Stored data:
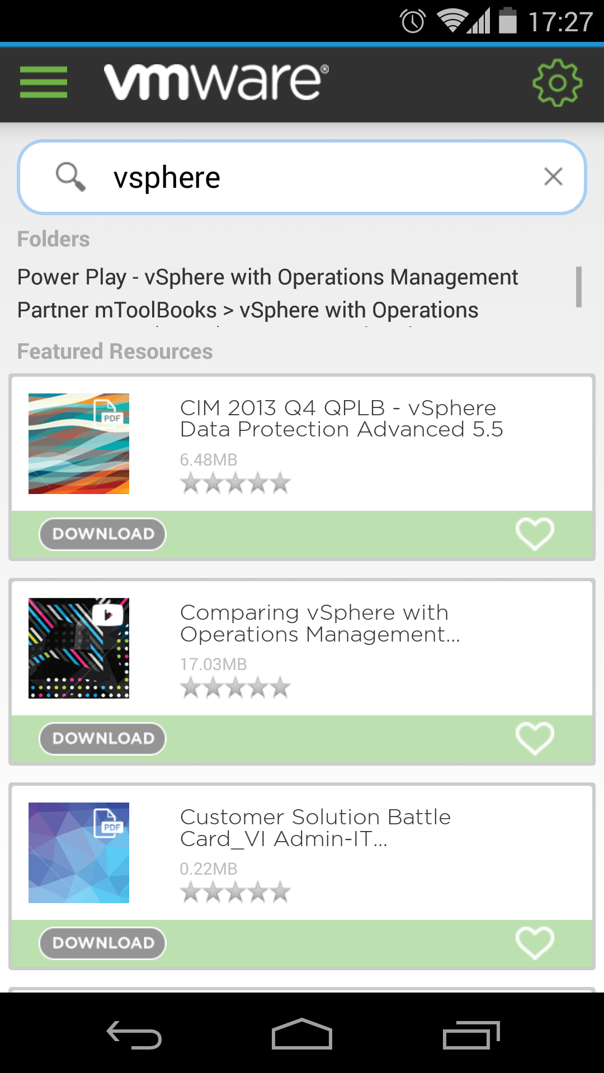Select the Featured Resources heading
Image resolution: width=604 pixels, height=1073 pixels.
coord(115,351)
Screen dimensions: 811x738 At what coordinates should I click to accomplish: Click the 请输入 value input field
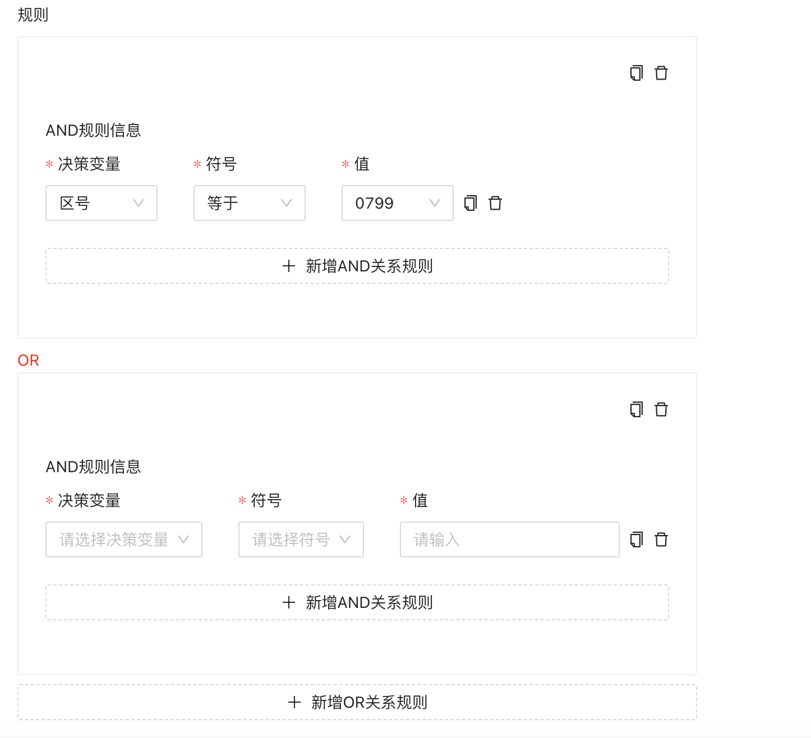pos(509,539)
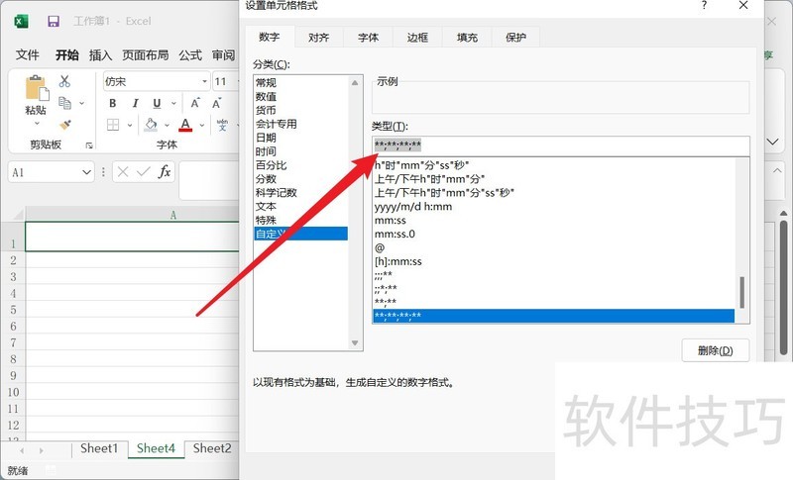
Task: Click the Cut scissors icon
Action: [x=64, y=81]
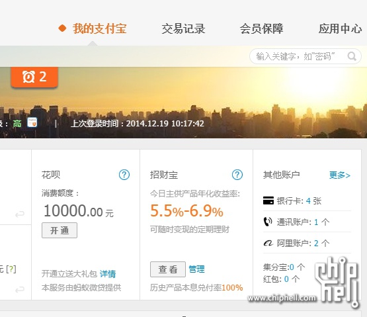
Task: Click the phone icon beside 通讯账户
Action: click(x=268, y=222)
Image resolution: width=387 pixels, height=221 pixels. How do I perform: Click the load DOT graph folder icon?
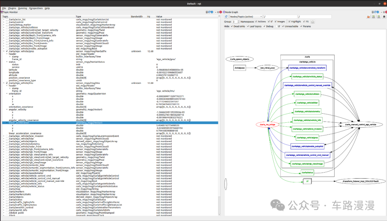click(x=369, y=17)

Exercise aim:
Of the entries above, print exactly those lines that run from the one containing "Screen dimensions: 811x738" through the last line, excluding any pictures.

Response to the exercise:
Screen dimensions: 811x738 At what coordinates should I click to accomplish: Click the 请输入 value input field
pos(509,539)
Task: Click the Cut scissors icon
Action: [x=64, y=81]
Task: Click the phone icon beside 通讯账户
Action: click(x=268, y=222)
Image resolution: width=387 pixels, height=221 pixels. How do I perform: Click the load DOT graph folder icon?
click(x=369, y=17)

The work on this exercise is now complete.